En effet, ce désir de méta-information repose sur une logique de l’action et sur une éthique de la prise de responsabilité. Ses modalités d’application sont multiples ; elles dépendent des individus, de leur capacité, de leurs objectifs et de leurs intentions. Le désir de méta-information tend à devenir un horizon qui concentre et polymérise toutes les pratiques de l’information. Il se développe dans la multitude hyper-informationnelle, dans le prisme confusionnel qu’elle offre, mais il est une voie possible vers plus de clarté et d’intelligence. En expérimentant les différentes formes possibles d’hypothèses et de probabilités, il est en cohérence avec la mécanique complexe des systèmes actuels. Le désir de méta-information ne nie pas les incertitudes ; au contraire, il les intègre. Il travaille des probables et des incertains avec un objectif de connaissance et d’orientation dans l’univers chaotique des représentations du monde.

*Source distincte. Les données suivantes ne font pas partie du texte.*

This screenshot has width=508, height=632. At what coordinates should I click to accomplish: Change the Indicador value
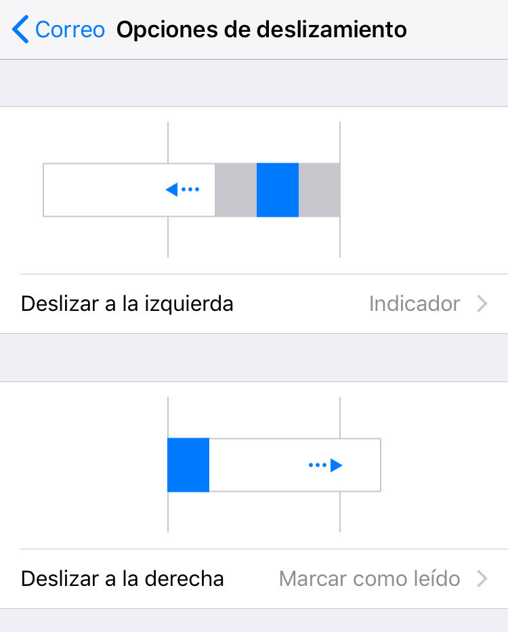(415, 304)
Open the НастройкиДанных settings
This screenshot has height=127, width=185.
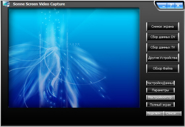(161, 83)
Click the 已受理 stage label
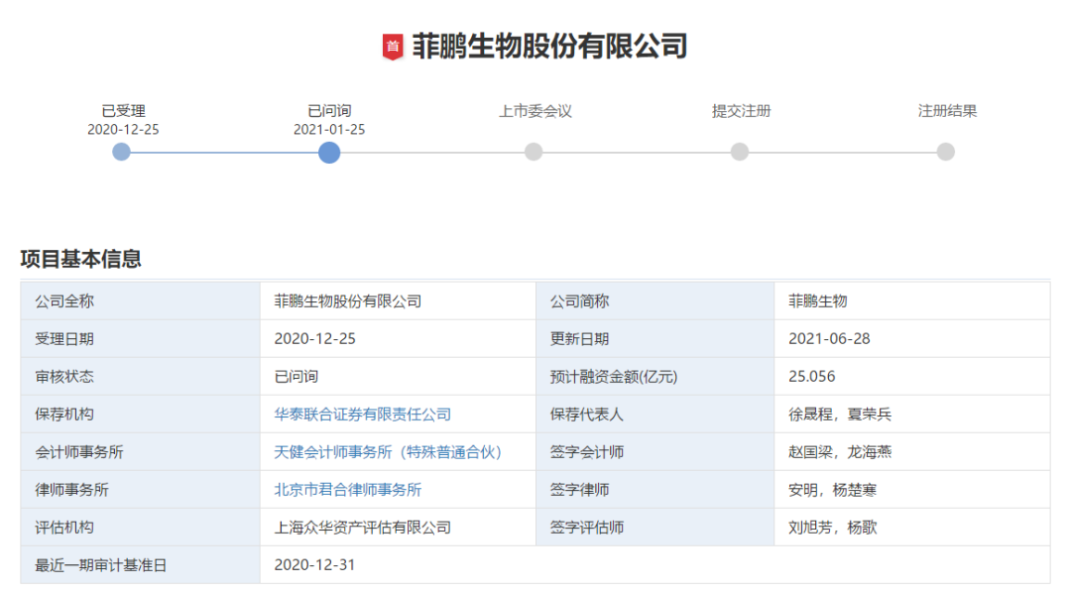1071x593 pixels. (x=122, y=111)
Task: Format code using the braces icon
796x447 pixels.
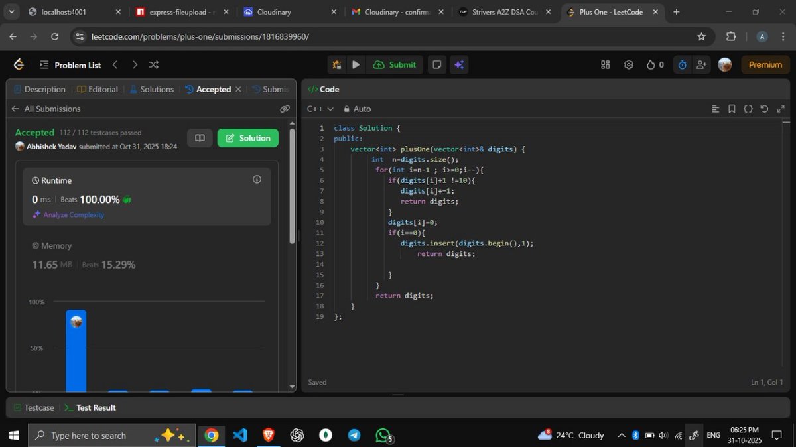Action: pyautogui.click(x=749, y=107)
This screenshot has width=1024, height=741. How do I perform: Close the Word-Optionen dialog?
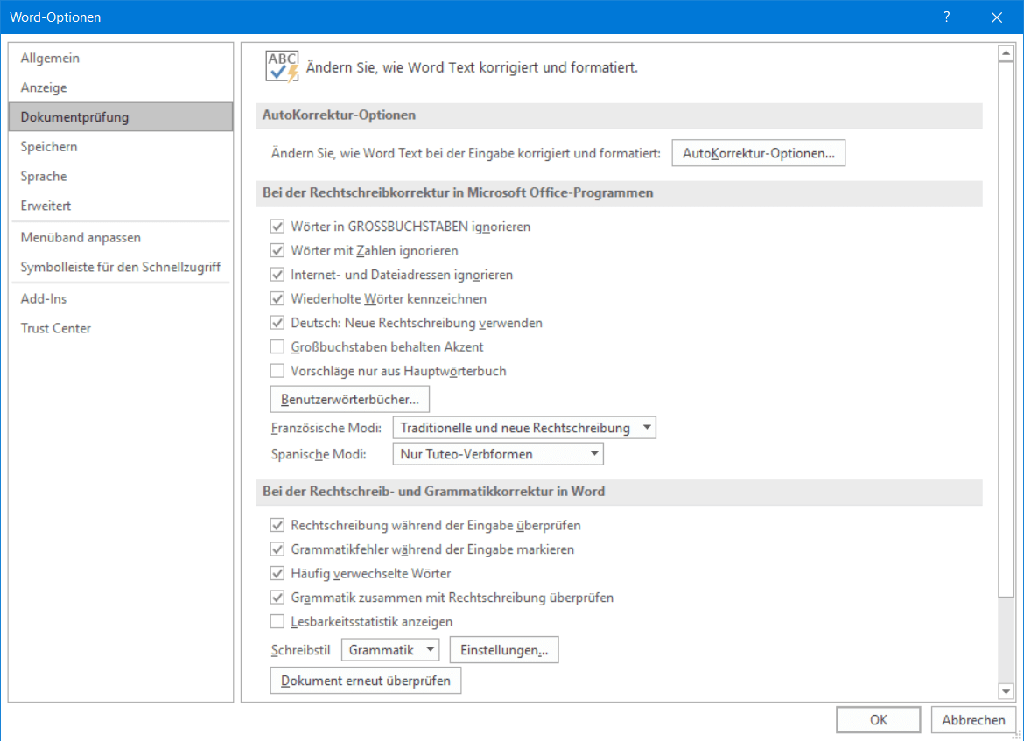click(x=996, y=17)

Comment, dans cette profonde mutation hyper-informationnelle dans laquelle le récepteur de l’information se situe au milieu de l’information, libre de tous ses choix et de toutes ses initiatives, y compris celle d’émettre lui-même l’information, comment le journaliste peut-il encore jouer son rôle ?
Aujourd’hui, le public ne demande plus au journaliste de réduire les complexités du monde pour qu’il puisse mieux les comprendre ; pour deux raisons : 1) il ne lui fait plus confiance 2) il sait que le monde est désormais trop complexe pour qu’il se satisfasse d’un seul « angle d’attaque », d’une seule interprétation ou d’une opinion manichéenne artificiellement tranchée. Il a une exigence à l’égard du journaliste exactement inverse. Il lui demande de l’aider à lui présenter l’ensemble des contenus, dans leur diversité et dans leur contradiction, de lui montrer le spectre le plus large des interprétations possibles. Il n’attend plus de lui qu’il simplifie la complexité mais au contraire qu’il privilégie les points de vue complexes.
Cette modification fondamentale du rôle attendu des journalistes les oblige à entreprendre sans tarder une véritable révolution professionnelle. Serge July a bien raison d’engager ses successeurs à « sortir Libération du pot au noir de la révolution numérique ».